Performance Analysis and Scalability of Parallel Applications
Prof Emilio Luque. Computer Architecture and Operating System Department (CAOS)
HPC for Efficient Applications & Simulation (HPC4EAS). University Autonoma of Barcelona (UAB), Spain
Abstract
Due to the complex interaction between the message-passing applications and the HPC system, many applications may suffer performance inefficiencies when they scale to a large number of processes. This problem is particularly serious when the application is executed many times over a long period of time.

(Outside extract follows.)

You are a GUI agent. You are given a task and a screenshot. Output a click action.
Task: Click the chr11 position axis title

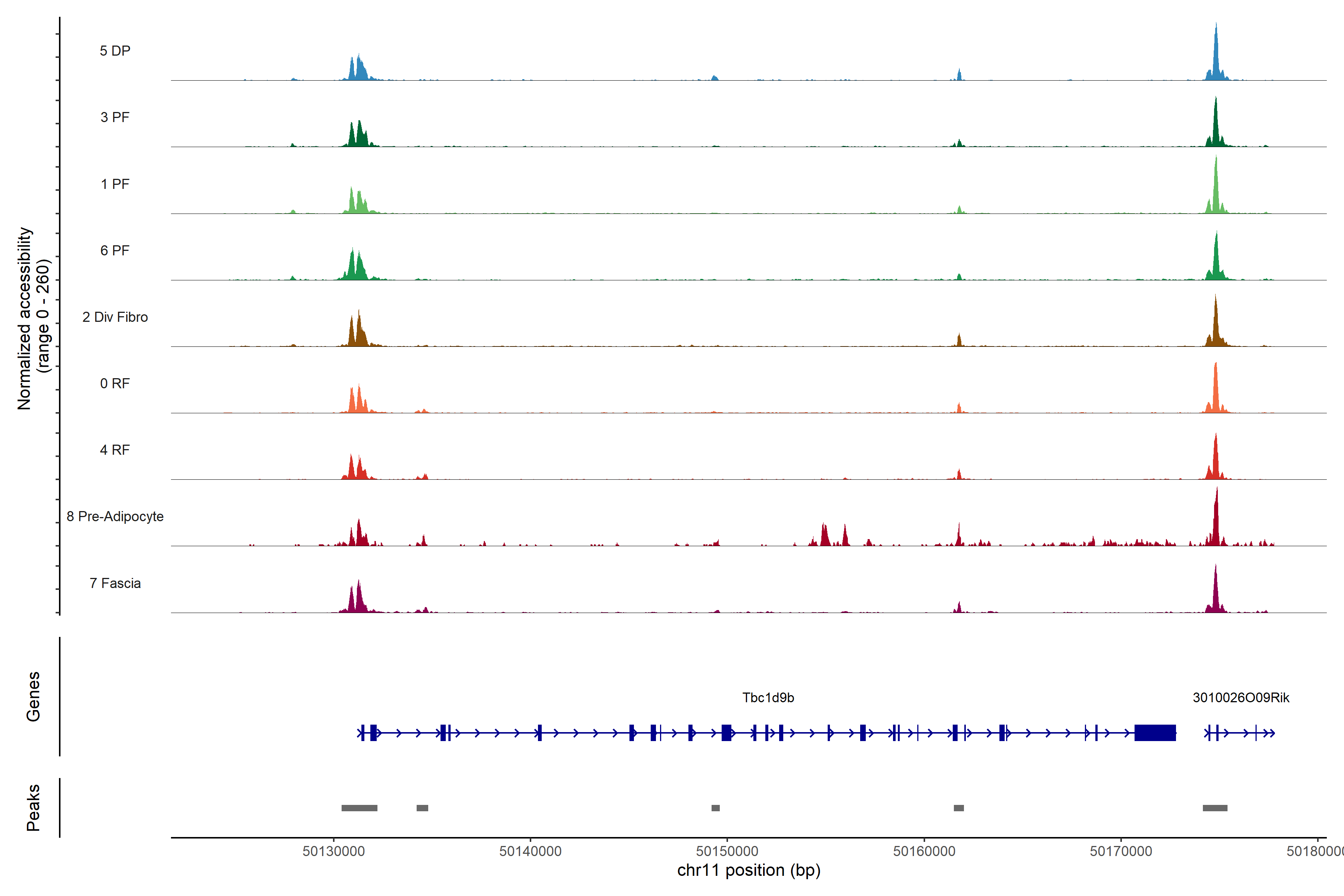pos(749,870)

Based on prediction models, such as PAS2P (Parallel Application Signature for Performance Prediction) (**), with the purpose of making an efficient use of the Parallel System resources, we propose the methodology P3S (Prediction of Parallel Program Scalability), which allows us to analyze and predict the strong scalability behavior for message-passing applications on a given system.
The methodology strives to use a bounded analysis time, and a reduced set of resources to predict the application performance and scalability.
The methodology is made up of three stages:
- Characterization step: from the execution of a set of small-scale application signatures, the relevant phases of the parallel application are characterized,
- Modeling the application: the scalable logical trace of the application is constructed from the model of the logical scalability, generated for each representative phase of the application. This trace will be used to predict the logical behavior of the application, as the number of the application processes increases.
- Predicting the application performance for a specific number of processes
The output of the P3S methodology will be the predicted curve of application speedup.
Based on this information and with the aim of use the system resources efficiently, the users can select the most appropriate resources to execute the application on the target system. We executed from 16 to 256 processors and predicted the computation time up until 4,096 processors. For the tested applications, we obtained an error of less than 9% for the application speedup.
(**) A. Wong, D. Rexachs, E. Luque: “Parallel Application Signature for Performance Analysis and Prediction”. IEEE Trans. Parallel Distrib. Syst. 26(7): 2009-2019 (2015)